---- Текст для чтения

Дмитрий Лысков: Вардан Эрнестович, когда?

Вардан Багдасарян: Когда? 1905 год. По всем параметрам сегодня политологи считают, что более тысячи жертв во время конфликтов в течение года – это гражданская война. По этим параметрам 1905 год уже был гражданской войной. Дальше как бы некоторое успокоение – и все повторилось в 1917 году, выйдя на принципиально новый уровень жертв.

Дмитрий Лысков: Спасибо, спасибо. Никита Павлович упомянул разгон Учредительного собрания, то есть 1918 год. То есть у нас, таким образом, появляется вилка – 1905 или 1918?

Никита Соколов: Я совершенно согласен, что собственно война начинается в 1905 году и имеет несколько этапов, а обостряется с разгоном Учредительного собрания.

Дмитрий Лысков: Руслан Григорьевич, а ваша точка зрения, когда все-таки началась в России Гражданская война?

Руслан Гагкуев: Вы знаете, если исходить из таких предпосылок, то гражданскую войну можно протянуть чуть ли не на весь XX век и на XIX век. Я все-таки считаю, что мы говорим о конкретном процессе революционном. Я бы не стал разделять революцию и гражданскую войну. Мне кажется, что тот тезис, который был выдвинут в историко-культурном стандарте, утвержденном руководством страны, где у нас единый процесс – Великая российская революция и Гражданская война – начался в 1917 году и окончился в 1922-м.

--------

Задание 1: Верните из текста о начале Гражданской войны отрывок, начиная с «Дмитрий Лысков: Вардан» и заканчивая «новый уровень жертв.».
Задание 2: Продолжите беседу о начале Гражданской войны в России сразу после последнего приведенного предложения.

---- Исходные записи

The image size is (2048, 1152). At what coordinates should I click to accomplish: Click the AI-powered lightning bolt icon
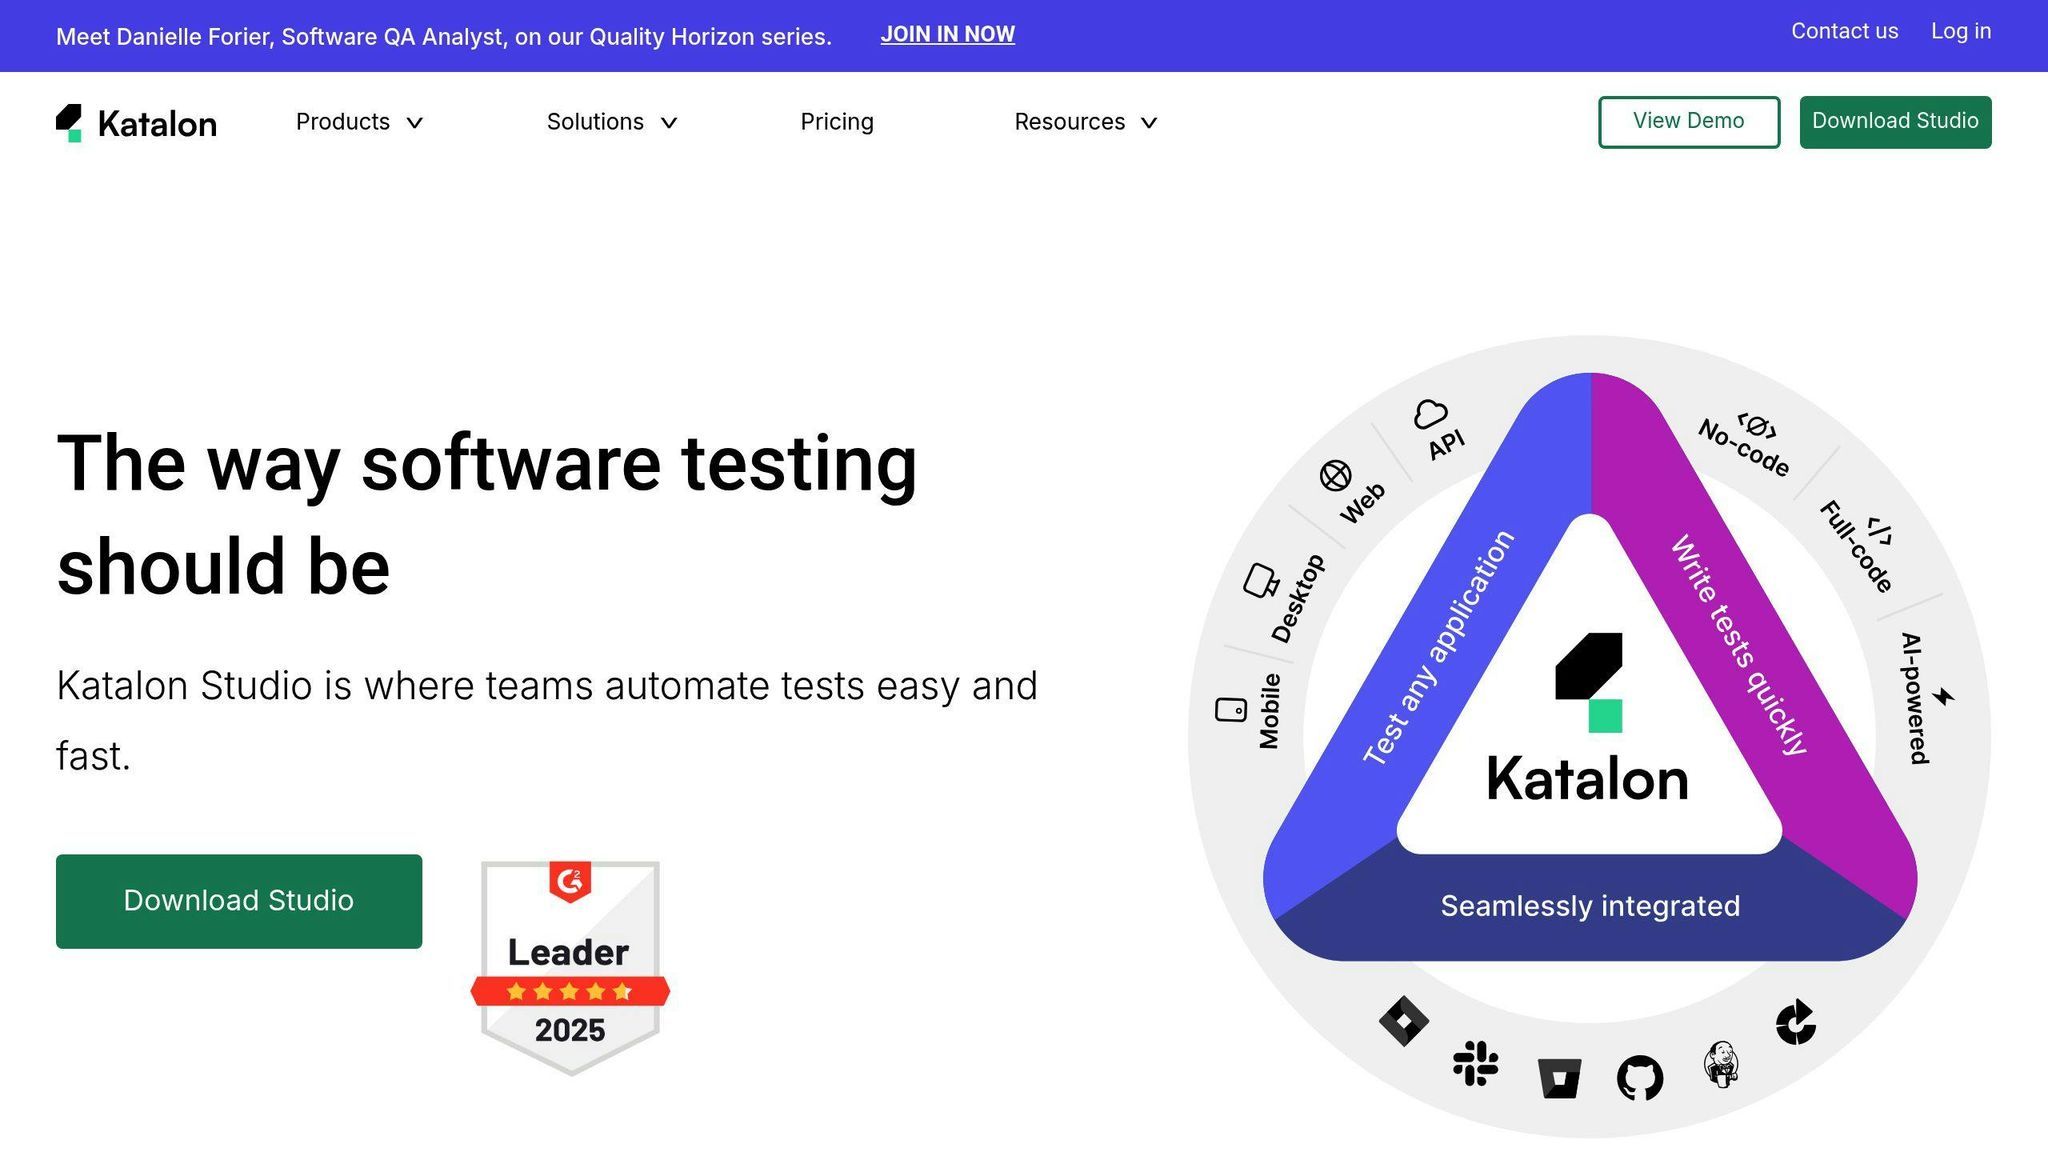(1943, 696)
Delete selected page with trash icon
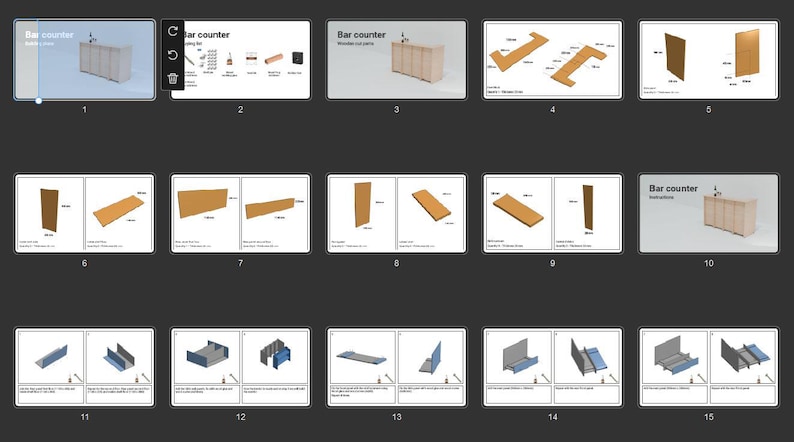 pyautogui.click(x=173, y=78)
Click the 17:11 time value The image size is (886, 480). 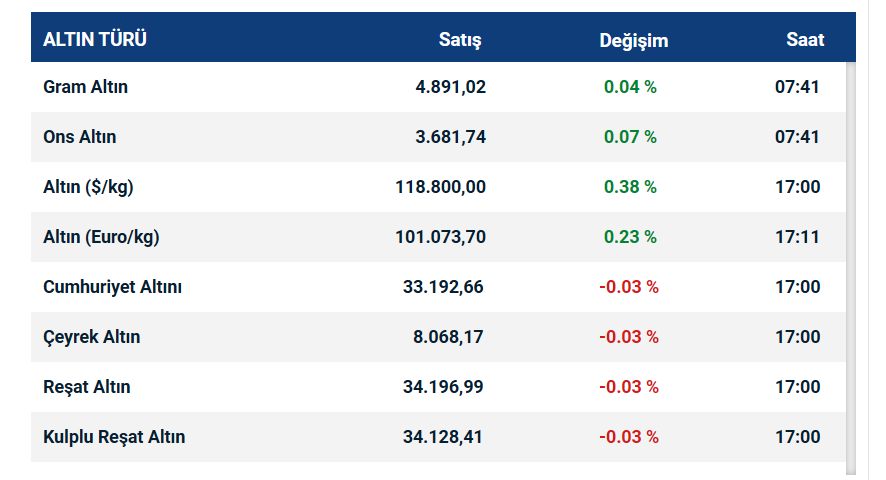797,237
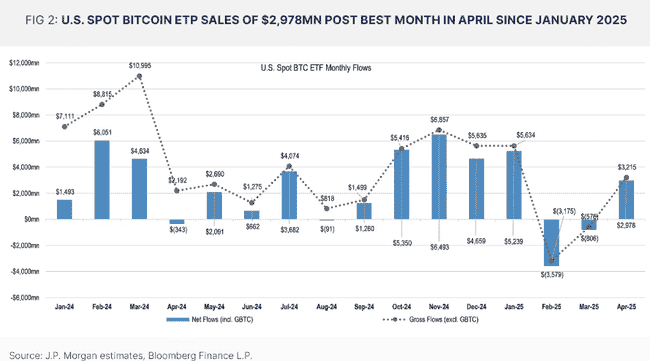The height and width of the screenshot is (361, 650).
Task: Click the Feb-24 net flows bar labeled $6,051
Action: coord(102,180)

--------

Ответ 1:
Дмитрий Лысков: Вардан Эрнестович, когда?

Вардан Багдасарян: Когда? 1905 год. По всем параметрам сегодня политологи считают, что более тысячи жертв во время конфликтов в течение года – это гражданская война. По этим параметрам 1905 год уже был гражданской войной. Дальше как бы некоторое успокоение – и все повторилось в 1917 году, выйдя на принципиально новый уровень жертв.

Ответ 2:
Дмитрий Лысков: Подождите, Великая российская революция началась в 1905 году.

Руслан Гагкуев: Это революция 1905–1907 года. Мы говорим о Великой российской революции 1917 года. Процесс, который в себя включает…

Дмитрий Лысков: А разве это было не продолжение?

Руслан Гагкуев: Позвольте я договорю. Это единый процесс революционный – с февраля по октябрь 1917 года. Но ограничивать революционный процесс только этими месяцами 1917 года неправильно. Единый процесс составляет и революция, и гражданская война. Это звенья одной цепи. И отделять одно от другого неправильно. Вот коллега говорил совершенно верно относительно террора в отношении офицеров. Это уже были проявления гражданской войны, которые на протяжении всего 1917 года были. Но если говорить о горячей фазе войны, то, наверное, это все-таки уже октябрь, ноябрь и декабрь 1917 года, когда началось активное вооруженное противостояние. Ну а полномасштабная фаза – здесь я соглашусь с теми тезисами, которые были выдвинуты еще в советской историографии – это весна-лето 1918 года. Но отделять одно от другого неправильно, иначе не вполне будет понятно, откуда что взялось.

Дмитрий Лысков: В таком случае как относиться к достаточно полномасштабным боевым действиям в декабре 1905 года в Москве, когда в городе применялась против демонстрантов артиллерия, причем массово применялась? Полгорода, простите, разрушили.

Руслан Гагкуев: Революция 1905 года чем окончилась?

Дмитрий Лысков: Она ничем не окончилась, в том-то и дело.

Николай Заяц: Поражением революции.

Дмитрий Лысков: Ну, если вы спрашиваете меня, то, с моей точки зрения, это была незавершенная революция, которая вновь вспыхнула в 1917-м. Если у вас другая точка зрения, то расскажите, очень интересно.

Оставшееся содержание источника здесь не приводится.